WAVT-FM
- Pottsville, Pennsylvania; United States;
- Broadcast area: Schuylkill County, Pennsylvania
- Frequency: 101.9 MHz
- Branding: T-102

Programming
- Language: English
- Format: Hot Adult Contemporary
- Affiliations: Nittany Lions Radio Network; Compass Media Networks;

Ownership
- Owner: Pottsville Broadcasting Co.
- Sister stations: WPPA

History
- First air date: November 20, 1948
- Former call signs: WPPA-FM (1946–1969)

Technical information
- Licensing authority: FCC
- Facility ID: 53133
- Class: B
- ERP: 29,000 watts
- HAAT: 171 meters (561 ft)
- Transmitter coordinates: 40°49′50.3″N 76°12′30.7″W﻿ / ﻿40.830639°N 76.208528°W

Links
- Public license information: Public file; LMS;
- Webcast: Listen live
- Website: T102Radio.com

= WAVT-FM =

WAVT-FM (101.9 FM) is a commercial radio station licensed to Pottsville, Pennsylvania, and calling itself "T-102." It is owned by Pottsville Broadcasting Company and broadcasts a hot adult contemporary radio format. The station also broadcasts local high school sports and Penn State Nittany Lions football.
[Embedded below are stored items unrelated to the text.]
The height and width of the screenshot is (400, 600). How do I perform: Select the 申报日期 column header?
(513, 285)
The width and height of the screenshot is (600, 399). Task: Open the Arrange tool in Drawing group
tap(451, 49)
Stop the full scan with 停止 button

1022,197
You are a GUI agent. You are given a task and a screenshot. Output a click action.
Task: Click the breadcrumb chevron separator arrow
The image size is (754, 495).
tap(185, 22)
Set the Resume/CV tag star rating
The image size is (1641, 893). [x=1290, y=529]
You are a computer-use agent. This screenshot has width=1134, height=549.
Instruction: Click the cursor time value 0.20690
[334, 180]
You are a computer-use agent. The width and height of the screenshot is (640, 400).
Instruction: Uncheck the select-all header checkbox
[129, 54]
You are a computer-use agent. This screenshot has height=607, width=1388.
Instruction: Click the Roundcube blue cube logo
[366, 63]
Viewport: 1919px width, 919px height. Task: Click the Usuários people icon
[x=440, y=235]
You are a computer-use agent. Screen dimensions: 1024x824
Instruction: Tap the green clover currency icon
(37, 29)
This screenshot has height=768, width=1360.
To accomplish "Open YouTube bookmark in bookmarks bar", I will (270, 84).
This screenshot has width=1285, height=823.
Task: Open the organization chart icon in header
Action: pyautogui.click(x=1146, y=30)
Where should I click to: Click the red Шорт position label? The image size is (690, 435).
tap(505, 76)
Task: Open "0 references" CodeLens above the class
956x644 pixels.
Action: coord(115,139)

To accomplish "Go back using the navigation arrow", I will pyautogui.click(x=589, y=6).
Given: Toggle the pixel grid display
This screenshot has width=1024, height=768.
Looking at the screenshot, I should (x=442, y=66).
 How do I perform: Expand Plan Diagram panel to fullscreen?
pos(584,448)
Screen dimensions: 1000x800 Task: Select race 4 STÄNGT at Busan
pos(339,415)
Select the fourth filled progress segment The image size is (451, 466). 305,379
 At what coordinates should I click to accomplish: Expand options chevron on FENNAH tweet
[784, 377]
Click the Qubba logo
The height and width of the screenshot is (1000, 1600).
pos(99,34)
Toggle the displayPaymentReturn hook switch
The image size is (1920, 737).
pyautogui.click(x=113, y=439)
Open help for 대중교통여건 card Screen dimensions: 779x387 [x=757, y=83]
WAVT-FM has an effective radiated power (ERP) of 29,000 watts. The transmitter is on Swatara Road in Shenandoah Heights.

==History==
The Federal Communications Commission granted Pottsville Broadcasting Company a construction permit for a new FM station on December 26, 1946. The company already owned WPPA 1360 AM, so the new station was given the WPPA-FM call sign. The station signed on the air on November 20, 1948.

At first it simulcast WPPA, but by the 1970s, it was broadcasting its own automated easy listening format. With the change, it switched its call letters to WAVT-FM.

==Signal note==
WAVT-FM is short-spaced to three other Class B stations:

WFAN-FM "101.9 The Fan" licensed to serve New York City, New York) operates on 101.9 MHz and the distance between the stations' transmitters is 135 mi as determined by FCC rules. In addition, WLIF Today's 101.9 (licensed to serve Baltimore, Maryland) also operates on 101.9 MHz and the distance between the stations' transmitters is 99 mi as determined by FCC rules. The minimum distance between two Class B stations operating on the same channel according to current FCC rules is 150 mi.

WIOQ Q102 (licensed to serve Philadelphia, Pennsylvania) operates on a first adjacent channel (102.1 MHz) to WAVT-FM and the distance between the stations' transmitters is 74 mi as determined by FCC rules. The minimum distance between two Class B stations operating on first adjacent channels according to current FCC rules is 105 mi.